The Knee Pillow Makes a Big Difference

This is the step most people skip, and it’s the one that determines whether back sleeping feels comfortable or miserable. When your legs lie flat on the mattress, your pelvis tilts slightly forward, which increases the arch in your lower back. Over a full night, that exaggerated curve creates tension in your lumbar muscles and can leave you waking up stiff.

Placing a pillow under your knees solves this. It lets your knees bend gently, which relaxes your back muscles and restores the natural curve of your lower back. A standard bed pillow works fine. A bolster pillow or a cylindrical knee pillow stays in place better if you tend to move around. You can also try a small, thin pillow directly under your lower back if you still feel a gap between your lumbar spine and the mattress, but don’t go too thick or it will push your spine out of alignment in the opposite direction.

Choosing the Right Mattress Firmness

Back sleepers generally do best on a medium-firm mattress, around a 6 to 7 on the standard 1-to-10 firmness scale. This provides enough support to keep your spine from sagging while still allowing your shoulders and hips to contour slightly into the surface.

[Dataset entries]
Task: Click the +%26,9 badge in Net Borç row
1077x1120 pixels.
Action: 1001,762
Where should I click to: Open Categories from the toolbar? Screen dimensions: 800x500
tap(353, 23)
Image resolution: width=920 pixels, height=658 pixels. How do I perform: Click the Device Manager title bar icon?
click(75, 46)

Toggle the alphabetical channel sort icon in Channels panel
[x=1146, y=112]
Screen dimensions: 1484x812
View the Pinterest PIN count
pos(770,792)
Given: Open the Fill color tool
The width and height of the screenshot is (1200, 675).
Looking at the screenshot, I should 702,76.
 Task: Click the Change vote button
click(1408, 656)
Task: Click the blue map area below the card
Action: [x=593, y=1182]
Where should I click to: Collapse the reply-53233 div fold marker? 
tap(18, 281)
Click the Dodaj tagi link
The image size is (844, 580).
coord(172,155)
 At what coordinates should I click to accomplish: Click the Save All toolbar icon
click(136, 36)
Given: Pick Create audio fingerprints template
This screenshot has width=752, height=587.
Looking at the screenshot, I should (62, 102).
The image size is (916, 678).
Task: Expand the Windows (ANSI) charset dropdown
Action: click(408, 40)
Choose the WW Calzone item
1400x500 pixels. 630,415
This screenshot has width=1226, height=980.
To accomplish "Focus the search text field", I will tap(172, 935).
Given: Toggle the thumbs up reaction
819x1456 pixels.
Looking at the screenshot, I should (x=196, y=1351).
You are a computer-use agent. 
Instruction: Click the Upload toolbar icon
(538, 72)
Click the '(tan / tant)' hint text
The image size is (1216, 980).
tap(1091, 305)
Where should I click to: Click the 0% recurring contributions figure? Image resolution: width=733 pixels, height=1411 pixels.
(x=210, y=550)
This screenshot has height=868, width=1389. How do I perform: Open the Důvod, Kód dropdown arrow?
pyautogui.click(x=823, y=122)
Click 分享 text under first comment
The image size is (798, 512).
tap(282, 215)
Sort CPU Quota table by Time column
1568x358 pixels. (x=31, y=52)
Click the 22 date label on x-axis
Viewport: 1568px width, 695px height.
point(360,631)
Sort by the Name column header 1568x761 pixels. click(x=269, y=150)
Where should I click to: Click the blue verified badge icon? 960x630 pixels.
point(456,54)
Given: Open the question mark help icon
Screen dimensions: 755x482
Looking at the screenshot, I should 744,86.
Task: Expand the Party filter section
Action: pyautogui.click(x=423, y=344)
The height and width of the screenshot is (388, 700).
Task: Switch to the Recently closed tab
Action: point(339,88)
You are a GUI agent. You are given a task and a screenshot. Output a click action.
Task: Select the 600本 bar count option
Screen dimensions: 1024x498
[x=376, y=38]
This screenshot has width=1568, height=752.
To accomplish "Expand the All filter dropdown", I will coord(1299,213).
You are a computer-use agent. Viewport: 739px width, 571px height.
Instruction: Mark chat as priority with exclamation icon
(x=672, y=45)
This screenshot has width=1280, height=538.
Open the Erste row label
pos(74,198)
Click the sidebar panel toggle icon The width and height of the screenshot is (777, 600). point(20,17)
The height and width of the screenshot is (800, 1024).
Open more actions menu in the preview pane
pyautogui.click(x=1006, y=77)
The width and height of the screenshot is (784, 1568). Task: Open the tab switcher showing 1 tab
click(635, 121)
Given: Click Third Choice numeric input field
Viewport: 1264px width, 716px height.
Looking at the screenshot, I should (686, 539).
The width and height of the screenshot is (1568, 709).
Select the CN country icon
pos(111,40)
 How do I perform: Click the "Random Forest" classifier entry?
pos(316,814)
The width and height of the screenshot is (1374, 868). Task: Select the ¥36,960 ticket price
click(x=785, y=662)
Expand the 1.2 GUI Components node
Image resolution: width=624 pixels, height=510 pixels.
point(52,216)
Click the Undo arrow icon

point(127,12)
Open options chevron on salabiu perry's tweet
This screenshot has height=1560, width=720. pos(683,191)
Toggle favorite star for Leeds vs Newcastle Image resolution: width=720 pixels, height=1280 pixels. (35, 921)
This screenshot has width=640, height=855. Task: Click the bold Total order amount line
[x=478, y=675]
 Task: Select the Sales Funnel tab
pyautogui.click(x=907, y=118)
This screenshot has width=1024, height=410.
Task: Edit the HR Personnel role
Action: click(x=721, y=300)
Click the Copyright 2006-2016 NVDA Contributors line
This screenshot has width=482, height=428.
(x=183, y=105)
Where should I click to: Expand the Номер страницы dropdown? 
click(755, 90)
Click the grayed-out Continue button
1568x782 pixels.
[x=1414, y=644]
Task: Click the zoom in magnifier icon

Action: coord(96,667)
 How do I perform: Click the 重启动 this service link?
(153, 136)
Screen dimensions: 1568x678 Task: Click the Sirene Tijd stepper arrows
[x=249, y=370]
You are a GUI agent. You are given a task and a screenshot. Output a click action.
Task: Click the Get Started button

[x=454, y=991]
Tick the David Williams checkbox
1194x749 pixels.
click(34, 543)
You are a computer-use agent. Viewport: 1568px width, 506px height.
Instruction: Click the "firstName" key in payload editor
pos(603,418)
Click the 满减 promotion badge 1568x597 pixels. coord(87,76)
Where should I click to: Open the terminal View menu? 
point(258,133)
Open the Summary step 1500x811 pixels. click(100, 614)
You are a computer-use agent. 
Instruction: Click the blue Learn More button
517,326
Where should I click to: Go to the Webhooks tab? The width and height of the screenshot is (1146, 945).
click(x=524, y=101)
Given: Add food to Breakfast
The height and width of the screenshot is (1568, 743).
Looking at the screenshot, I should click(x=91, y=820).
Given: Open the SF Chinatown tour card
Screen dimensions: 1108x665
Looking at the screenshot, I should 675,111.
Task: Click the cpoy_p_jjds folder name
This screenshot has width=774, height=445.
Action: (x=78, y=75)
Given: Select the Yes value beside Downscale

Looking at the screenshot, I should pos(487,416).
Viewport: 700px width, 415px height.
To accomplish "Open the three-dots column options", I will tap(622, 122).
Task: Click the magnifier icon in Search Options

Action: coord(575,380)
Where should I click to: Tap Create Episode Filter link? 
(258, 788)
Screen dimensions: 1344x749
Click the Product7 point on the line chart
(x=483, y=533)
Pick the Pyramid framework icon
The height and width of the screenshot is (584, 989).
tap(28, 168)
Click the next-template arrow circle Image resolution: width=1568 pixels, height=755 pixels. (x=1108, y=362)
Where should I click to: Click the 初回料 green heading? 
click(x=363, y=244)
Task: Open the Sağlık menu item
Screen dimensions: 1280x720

Exercise ▸ Based on the text about back sleeping, explain why it recommends a pillow under the knees. Answer in one to three sentences.

Task answer ▸ With the legs flat on the mattress, the pelvis tilts slightly forward and deepens the arch in the lower back, which over a full night tenses the lumbar muscles and can cause morning stiffness. A pillow under the knees lets them bend gently, relaxing the back muscles and restoring the lower back's natural curve.